It’s not news that there’s a global IT skills shortage. Kids are growing up with computers, but they’re not being taught in schools how to tinker with them, how to code for them, or how to fix them. Often, kids don’t begin to learn these skills until they’re in university, if at all.
Thanks to the internet and some passionate IT professionals around the world, children with an interest in computers now have other options.
Last year, Code.org launched the ‘Hour of Code’, an initiative designed to show people of all age groups, genders and countries that they can learn how to create a program.
The programme was a huge success – seven days after its launch, 15 million people from 170 countries completed an hour of code, and one in five US students took part.
Then there are educational games that can teach kids these skills and help them have fun, too – not just solitary video games, but board games that can be played with parents and friends. Technology innovation website VentureBeat has a great list of them, along with commentary from IT and education experts.

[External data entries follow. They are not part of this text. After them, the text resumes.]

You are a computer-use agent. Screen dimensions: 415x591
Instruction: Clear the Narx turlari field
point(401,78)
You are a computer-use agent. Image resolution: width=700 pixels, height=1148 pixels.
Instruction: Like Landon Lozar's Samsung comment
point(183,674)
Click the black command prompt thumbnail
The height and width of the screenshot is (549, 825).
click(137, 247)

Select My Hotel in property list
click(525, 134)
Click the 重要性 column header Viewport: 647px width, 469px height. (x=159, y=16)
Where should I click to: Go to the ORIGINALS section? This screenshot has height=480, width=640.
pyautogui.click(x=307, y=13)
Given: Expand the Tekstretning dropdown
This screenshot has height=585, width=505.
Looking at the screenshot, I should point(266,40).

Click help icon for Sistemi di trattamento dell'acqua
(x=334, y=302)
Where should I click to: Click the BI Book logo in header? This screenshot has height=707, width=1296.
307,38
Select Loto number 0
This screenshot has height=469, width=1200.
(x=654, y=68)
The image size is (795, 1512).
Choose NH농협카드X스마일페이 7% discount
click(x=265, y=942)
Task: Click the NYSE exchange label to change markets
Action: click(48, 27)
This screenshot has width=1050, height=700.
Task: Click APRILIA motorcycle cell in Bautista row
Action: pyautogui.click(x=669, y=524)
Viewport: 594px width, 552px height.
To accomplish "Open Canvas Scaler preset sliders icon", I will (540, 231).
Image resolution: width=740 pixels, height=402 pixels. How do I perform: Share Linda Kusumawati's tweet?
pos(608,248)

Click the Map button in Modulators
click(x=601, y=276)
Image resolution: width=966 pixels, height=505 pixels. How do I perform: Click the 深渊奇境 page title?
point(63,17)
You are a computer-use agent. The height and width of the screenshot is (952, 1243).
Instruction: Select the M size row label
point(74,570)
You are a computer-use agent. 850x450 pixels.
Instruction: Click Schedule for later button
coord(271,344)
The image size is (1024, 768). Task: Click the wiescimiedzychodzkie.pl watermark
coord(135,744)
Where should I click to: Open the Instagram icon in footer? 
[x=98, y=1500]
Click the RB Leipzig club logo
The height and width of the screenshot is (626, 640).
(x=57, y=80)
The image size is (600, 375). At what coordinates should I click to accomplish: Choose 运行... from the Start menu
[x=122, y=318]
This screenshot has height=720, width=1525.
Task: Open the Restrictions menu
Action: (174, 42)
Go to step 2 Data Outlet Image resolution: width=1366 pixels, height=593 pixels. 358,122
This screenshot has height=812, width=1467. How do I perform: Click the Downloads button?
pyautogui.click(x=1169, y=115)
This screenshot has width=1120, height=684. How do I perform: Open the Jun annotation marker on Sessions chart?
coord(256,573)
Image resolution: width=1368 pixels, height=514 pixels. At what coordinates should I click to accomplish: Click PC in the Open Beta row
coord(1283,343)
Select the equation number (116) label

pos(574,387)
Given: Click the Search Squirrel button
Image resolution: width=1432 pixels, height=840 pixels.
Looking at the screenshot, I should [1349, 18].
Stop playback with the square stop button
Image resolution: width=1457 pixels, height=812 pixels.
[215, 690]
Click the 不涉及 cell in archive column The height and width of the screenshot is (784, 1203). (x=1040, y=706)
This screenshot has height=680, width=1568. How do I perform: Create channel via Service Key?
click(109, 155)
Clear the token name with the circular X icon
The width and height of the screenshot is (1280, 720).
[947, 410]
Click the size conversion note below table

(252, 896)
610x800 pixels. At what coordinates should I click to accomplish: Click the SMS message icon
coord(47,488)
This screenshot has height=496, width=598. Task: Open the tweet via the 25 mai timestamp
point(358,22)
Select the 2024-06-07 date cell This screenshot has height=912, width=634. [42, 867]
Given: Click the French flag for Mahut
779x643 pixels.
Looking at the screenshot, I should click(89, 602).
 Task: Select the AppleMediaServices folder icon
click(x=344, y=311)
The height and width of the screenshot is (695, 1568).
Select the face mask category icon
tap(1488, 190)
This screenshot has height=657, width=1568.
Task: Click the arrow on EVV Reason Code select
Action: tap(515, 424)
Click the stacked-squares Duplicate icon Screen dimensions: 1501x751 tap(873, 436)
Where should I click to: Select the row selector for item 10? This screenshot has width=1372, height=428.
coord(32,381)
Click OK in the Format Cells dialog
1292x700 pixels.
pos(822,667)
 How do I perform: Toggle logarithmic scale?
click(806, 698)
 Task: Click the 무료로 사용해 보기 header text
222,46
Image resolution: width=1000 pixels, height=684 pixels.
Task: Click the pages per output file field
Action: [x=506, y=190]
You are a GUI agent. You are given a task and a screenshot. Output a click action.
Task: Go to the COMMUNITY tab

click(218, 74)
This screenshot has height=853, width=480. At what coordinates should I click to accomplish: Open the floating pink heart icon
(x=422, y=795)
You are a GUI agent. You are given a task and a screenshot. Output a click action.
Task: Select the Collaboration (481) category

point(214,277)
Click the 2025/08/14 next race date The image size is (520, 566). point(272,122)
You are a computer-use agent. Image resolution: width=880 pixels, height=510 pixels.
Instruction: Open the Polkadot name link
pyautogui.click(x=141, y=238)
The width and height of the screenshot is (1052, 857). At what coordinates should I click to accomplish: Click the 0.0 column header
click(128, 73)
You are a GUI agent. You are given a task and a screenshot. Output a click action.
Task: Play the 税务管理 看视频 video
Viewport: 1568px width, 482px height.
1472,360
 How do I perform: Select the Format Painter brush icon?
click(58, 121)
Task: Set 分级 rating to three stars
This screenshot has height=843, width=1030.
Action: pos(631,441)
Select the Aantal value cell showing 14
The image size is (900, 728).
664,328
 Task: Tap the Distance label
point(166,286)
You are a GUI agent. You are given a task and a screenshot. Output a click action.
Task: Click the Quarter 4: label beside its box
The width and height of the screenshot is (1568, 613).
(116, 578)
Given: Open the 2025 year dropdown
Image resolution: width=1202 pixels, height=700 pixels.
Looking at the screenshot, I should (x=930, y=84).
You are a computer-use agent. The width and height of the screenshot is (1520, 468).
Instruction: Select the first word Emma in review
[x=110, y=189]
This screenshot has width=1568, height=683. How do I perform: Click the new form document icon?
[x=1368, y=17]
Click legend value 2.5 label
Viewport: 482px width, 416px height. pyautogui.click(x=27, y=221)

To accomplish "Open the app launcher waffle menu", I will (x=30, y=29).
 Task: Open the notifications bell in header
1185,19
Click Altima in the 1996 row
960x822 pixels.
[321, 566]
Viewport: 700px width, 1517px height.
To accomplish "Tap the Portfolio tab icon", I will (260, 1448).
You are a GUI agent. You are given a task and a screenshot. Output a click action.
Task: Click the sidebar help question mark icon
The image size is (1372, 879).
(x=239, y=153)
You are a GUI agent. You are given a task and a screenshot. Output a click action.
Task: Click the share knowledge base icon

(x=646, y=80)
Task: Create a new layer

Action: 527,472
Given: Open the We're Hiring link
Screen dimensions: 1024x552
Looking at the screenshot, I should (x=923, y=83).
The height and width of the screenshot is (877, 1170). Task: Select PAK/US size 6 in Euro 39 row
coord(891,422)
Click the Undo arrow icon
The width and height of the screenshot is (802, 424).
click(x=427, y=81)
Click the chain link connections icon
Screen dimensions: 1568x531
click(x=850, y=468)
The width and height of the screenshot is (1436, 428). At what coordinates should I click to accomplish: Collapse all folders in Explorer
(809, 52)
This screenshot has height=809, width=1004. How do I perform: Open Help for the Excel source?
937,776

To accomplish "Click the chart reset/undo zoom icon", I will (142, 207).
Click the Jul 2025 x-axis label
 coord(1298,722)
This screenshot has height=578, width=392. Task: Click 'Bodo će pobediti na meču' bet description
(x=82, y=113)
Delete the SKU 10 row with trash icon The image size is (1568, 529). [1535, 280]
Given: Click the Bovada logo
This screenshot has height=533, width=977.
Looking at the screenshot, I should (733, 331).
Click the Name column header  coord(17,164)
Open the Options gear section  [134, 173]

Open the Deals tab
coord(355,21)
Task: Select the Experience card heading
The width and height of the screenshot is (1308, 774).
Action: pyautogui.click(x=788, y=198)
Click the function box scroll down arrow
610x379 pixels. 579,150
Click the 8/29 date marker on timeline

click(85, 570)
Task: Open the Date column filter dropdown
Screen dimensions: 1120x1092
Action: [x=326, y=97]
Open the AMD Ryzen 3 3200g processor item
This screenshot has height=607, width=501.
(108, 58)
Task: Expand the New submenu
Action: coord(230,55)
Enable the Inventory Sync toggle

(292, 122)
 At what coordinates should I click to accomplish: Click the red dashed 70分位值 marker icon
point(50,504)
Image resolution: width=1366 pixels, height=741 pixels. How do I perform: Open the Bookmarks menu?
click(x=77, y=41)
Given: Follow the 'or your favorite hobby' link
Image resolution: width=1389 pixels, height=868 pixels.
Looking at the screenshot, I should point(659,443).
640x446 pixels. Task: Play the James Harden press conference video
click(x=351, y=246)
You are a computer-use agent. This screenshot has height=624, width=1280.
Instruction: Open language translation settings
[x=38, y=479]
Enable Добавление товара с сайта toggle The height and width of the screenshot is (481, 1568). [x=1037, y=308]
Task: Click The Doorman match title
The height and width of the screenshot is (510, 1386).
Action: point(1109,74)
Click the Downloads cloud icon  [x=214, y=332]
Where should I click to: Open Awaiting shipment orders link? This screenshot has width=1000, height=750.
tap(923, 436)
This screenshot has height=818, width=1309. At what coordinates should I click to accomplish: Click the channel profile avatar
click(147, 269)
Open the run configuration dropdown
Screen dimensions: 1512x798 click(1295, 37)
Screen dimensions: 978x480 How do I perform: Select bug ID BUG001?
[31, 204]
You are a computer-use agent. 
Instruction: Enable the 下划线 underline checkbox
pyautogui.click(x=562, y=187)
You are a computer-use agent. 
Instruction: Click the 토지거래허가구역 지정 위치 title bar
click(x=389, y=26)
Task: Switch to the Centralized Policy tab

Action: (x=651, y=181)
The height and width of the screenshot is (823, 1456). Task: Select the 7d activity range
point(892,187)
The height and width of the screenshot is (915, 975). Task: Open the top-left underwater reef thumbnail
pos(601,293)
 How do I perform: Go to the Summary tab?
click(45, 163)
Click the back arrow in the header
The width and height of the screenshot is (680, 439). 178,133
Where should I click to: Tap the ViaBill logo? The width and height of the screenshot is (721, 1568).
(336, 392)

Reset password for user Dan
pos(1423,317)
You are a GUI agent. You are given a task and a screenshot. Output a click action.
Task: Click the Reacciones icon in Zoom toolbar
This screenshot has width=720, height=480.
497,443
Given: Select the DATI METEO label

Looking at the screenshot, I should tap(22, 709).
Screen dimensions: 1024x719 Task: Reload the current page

Closer to home, Victoria University in Wellington sees the benefits of beginning to teach students IT skills before they get into tertiary education. The university is piloting an after-school programme for high school students – years 10 to 13 – to teach them about various technologies, with the intent of helping to produce more digitally literate adults.
Of course, providing avenues for kids to learn only tackles one of the two major problems with getting students into IT. There is still a lingering perception that only geeks work in IT – a topic for a future blog.